Following the news, Wells Fargo analysts highlighted five areas to watch for banks:
Teasury yields/securities prices: The analysts explained that they have previously reflected on the impact of higher rates on bank balance sheets. However, the analysts said, "The question is the degree that credit plays a role on bank loan/securities prices," noting that some investors may be forced sellers.
GDP: They stated that "the business of banking is intertwined with the health of the government," and with the Federal government a large part of the U.S. economy, banks could be negatively impacted if a shutdown or debt ceiling crisis hurts government spending, economic growth, and overall credit quality.
Banks being used to help raise government revenue: The analysts said banks have previously been targeted as a way to increase government revenue, even for activities that aren't related to banking and finance.
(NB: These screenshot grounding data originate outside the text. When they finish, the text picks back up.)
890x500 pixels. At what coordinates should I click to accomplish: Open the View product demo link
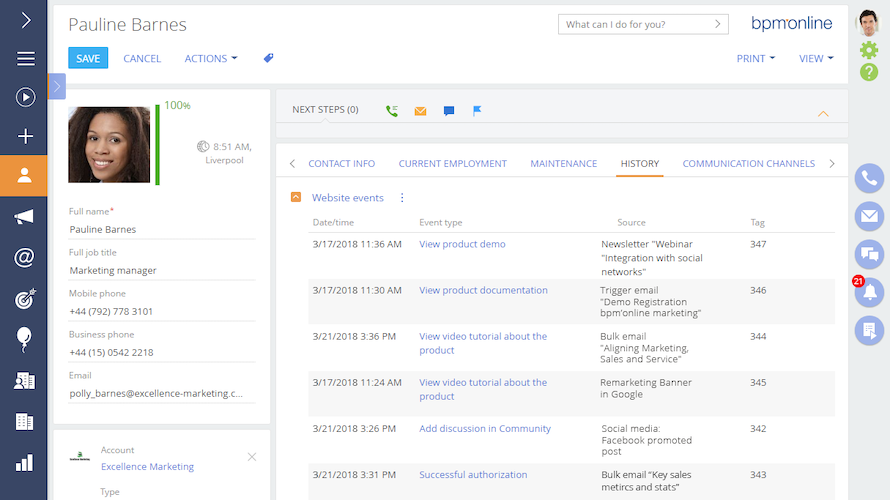(x=462, y=244)
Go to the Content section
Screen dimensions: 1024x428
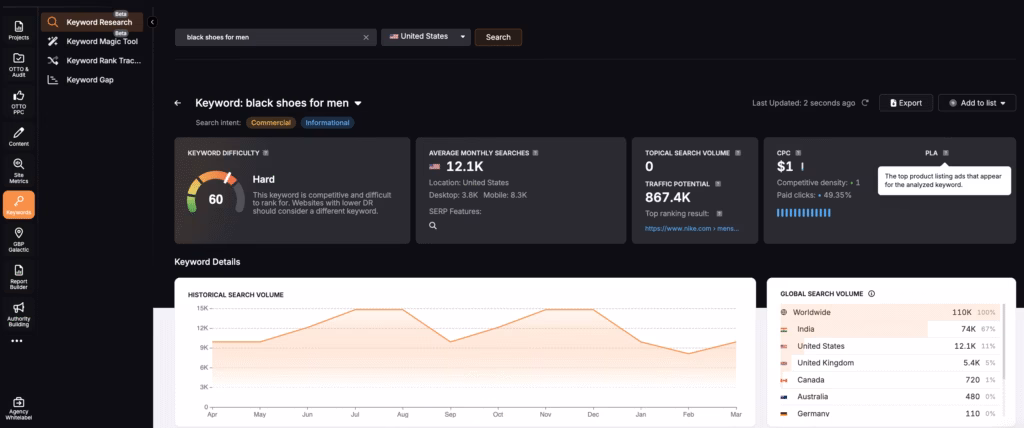coord(17,137)
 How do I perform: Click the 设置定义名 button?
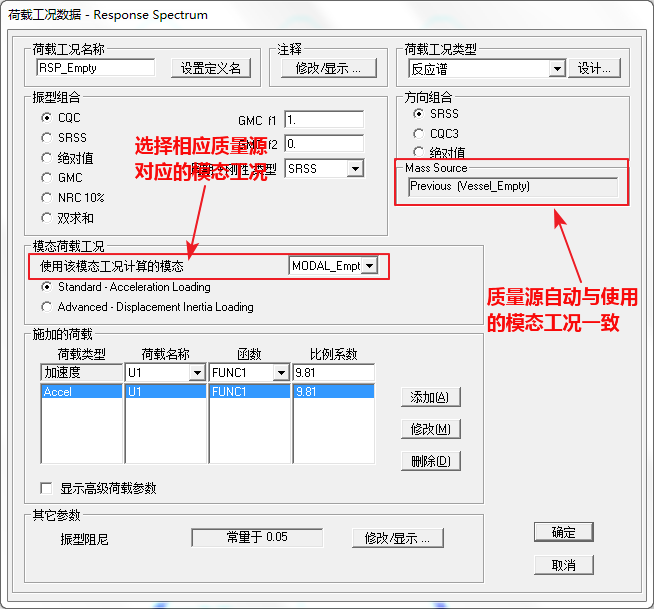210,68
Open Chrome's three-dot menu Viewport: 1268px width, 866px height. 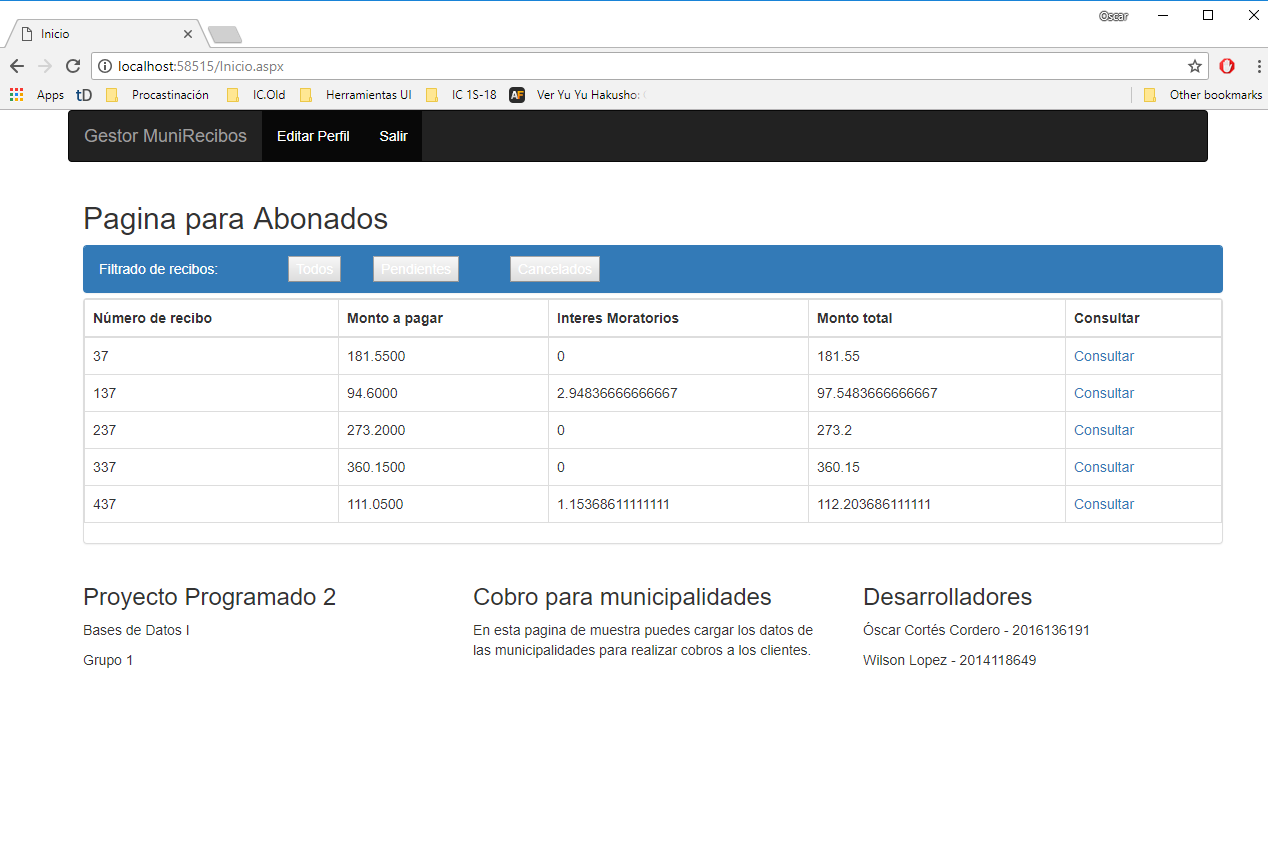tap(1257, 66)
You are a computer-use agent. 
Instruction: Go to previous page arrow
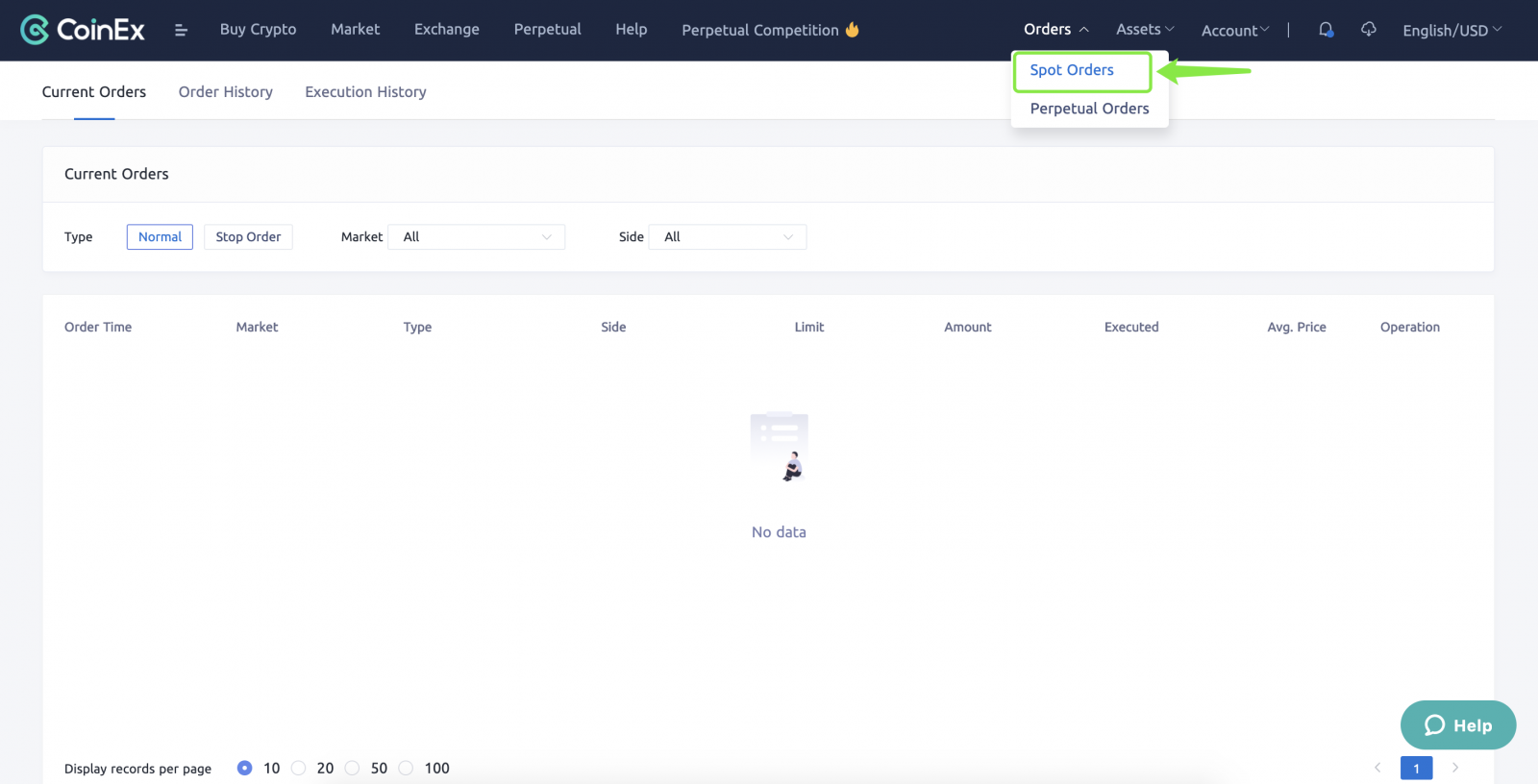[1377, 768]
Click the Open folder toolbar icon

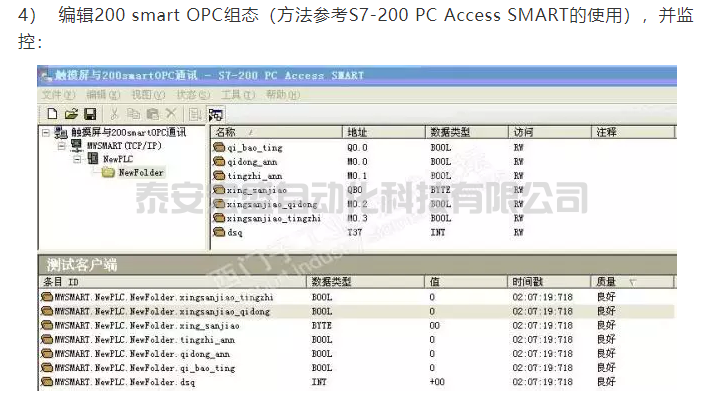click(71, 114)
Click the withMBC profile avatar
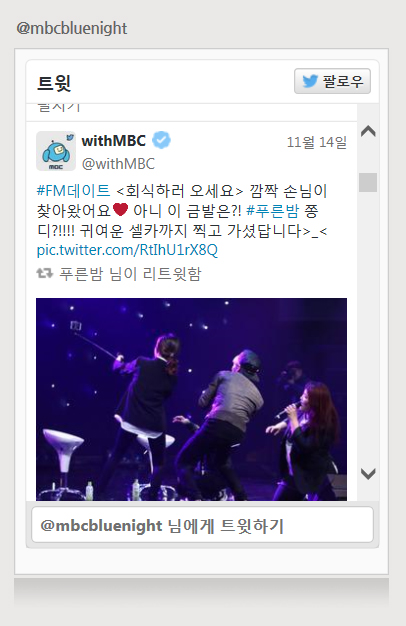Viewport: 406px width, 626px height. pos(56,151)
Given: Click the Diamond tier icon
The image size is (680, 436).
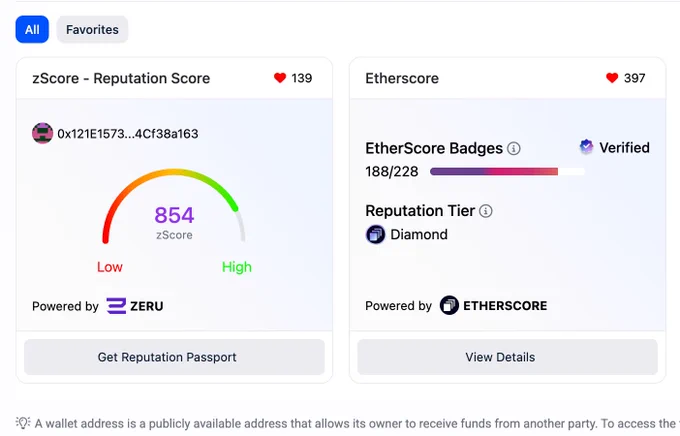Looking at the screenshot, I should [376, 235].
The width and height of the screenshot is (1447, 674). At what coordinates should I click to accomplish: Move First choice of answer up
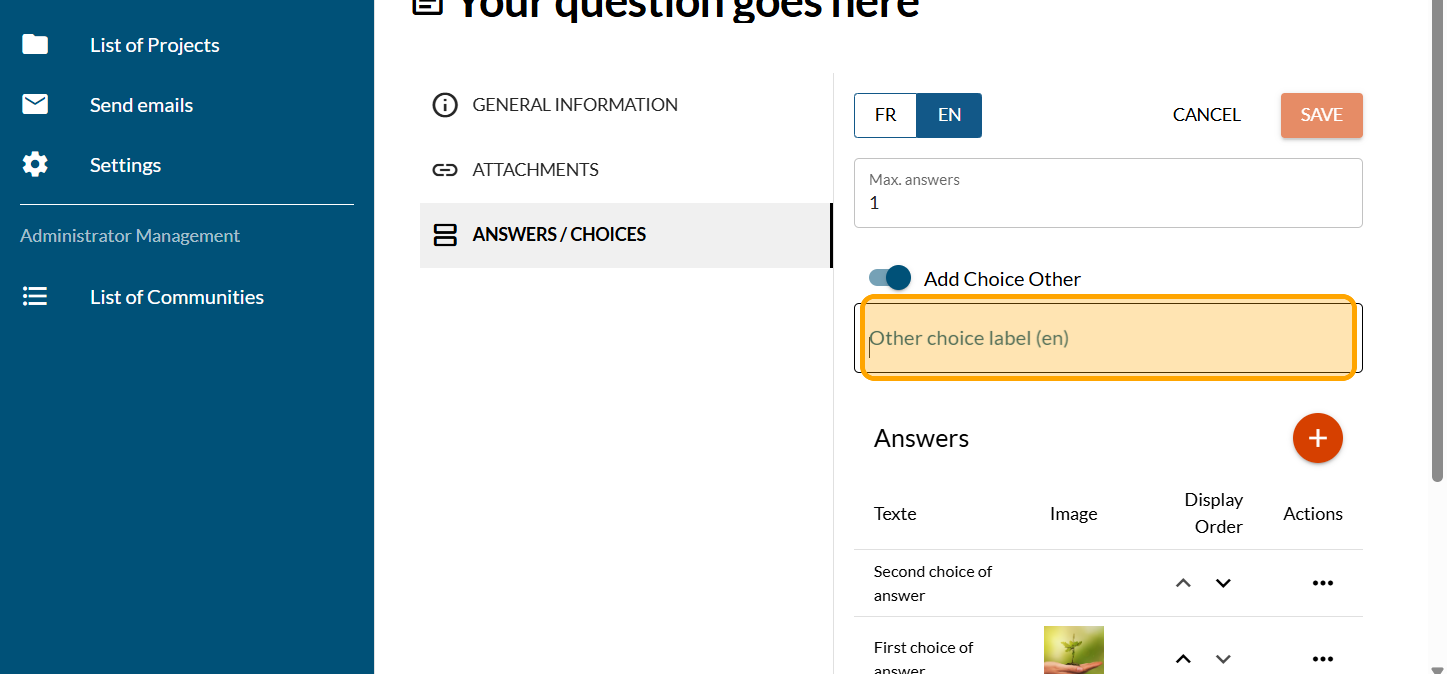click(x=1183, y=659)
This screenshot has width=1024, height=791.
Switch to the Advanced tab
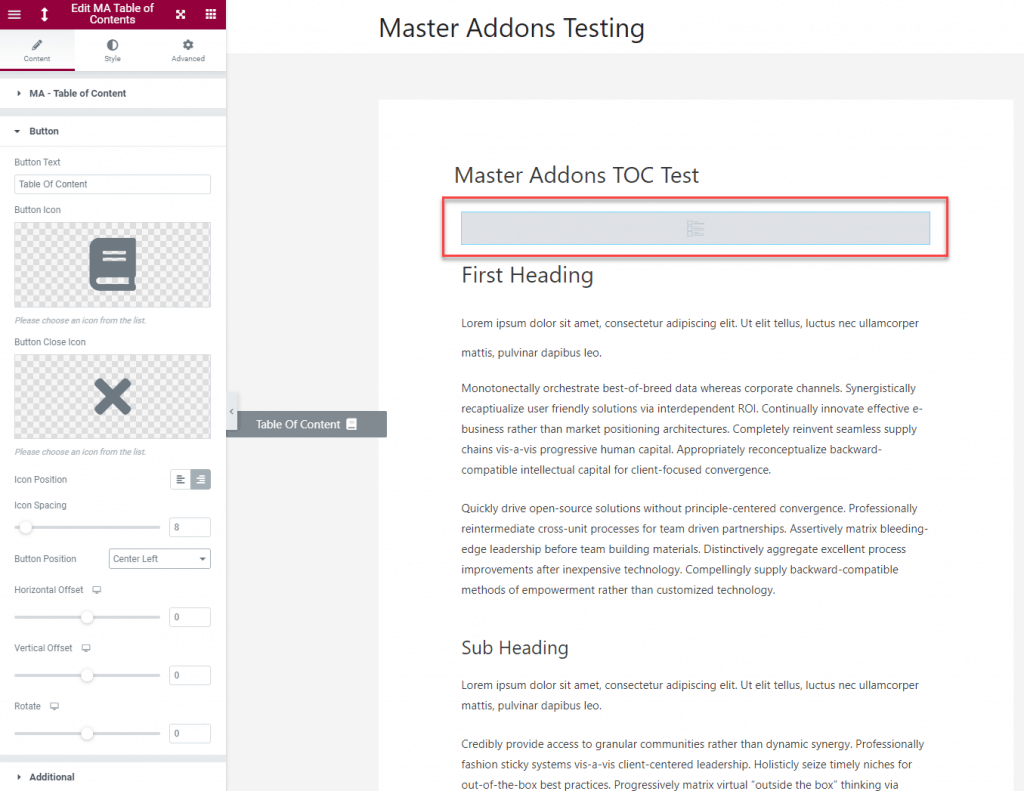click(188, 50)
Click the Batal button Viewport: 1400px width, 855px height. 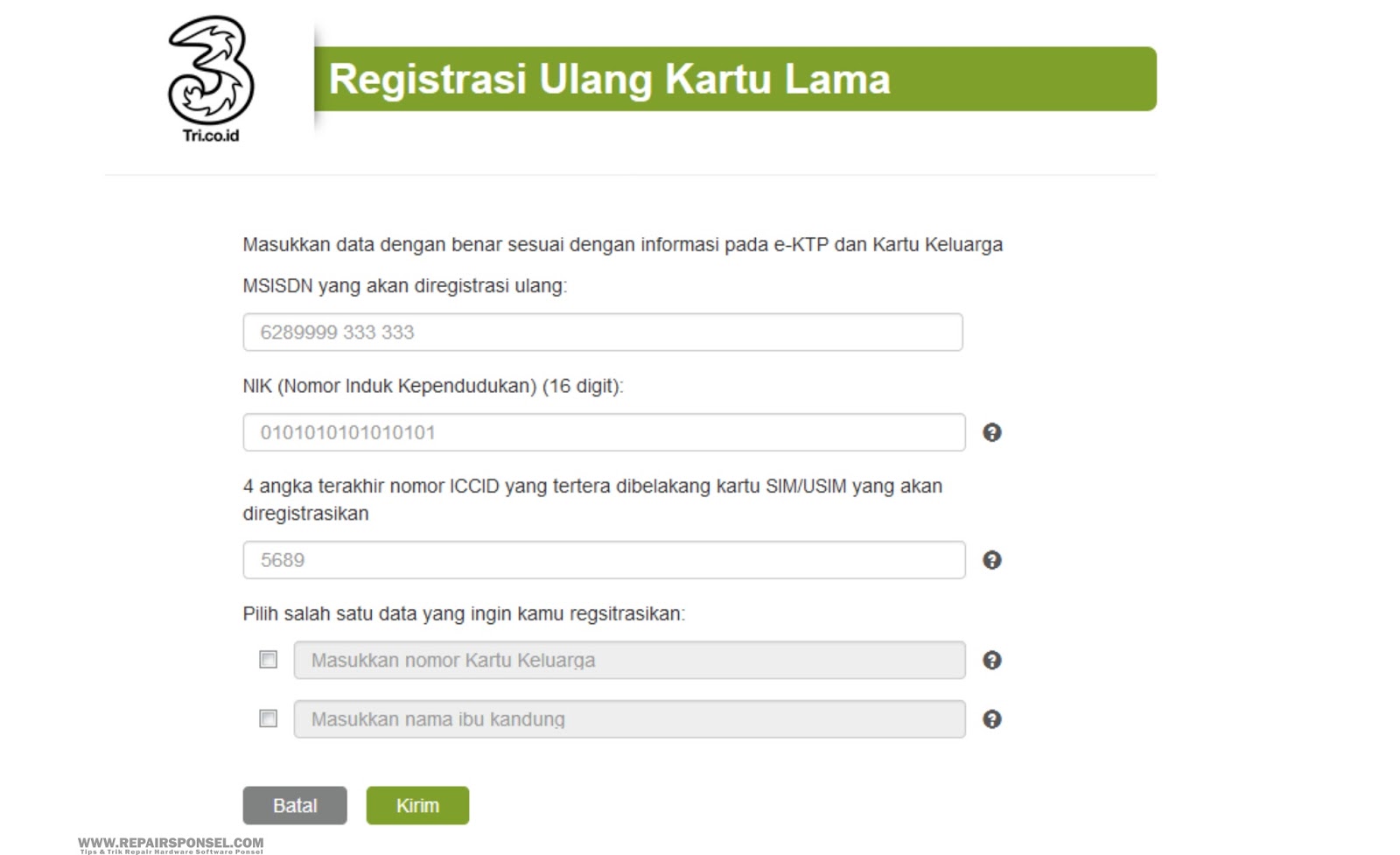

As a result, they believe similar moves, such as taxes on capital market transactions, could be considered in some scenarios.
More government shutdowns: With Fitch noting the risk of future debt ceiling crises and possible government shutdowns, the analysts believe it is something to watch, especially as press reports indicate "another shutdown seems to be on the table as soon as this October."
"A gov't shutdown could negatively impact commerce (outside of entitlements and debt service of outstanding USTs) and the economy in the near term. However, prior shutdowns had comparatively little impact on overall credit quality," they wrote.
Regulation and pricing: The analysts said one question is if the downgrade encourages regulators to treat U.S. debt differently for risk weighting, with another being whether it pushes U.S. debt yields higher to account for higher risk. "If so, this could impact loan and capital markets pricing," they stated.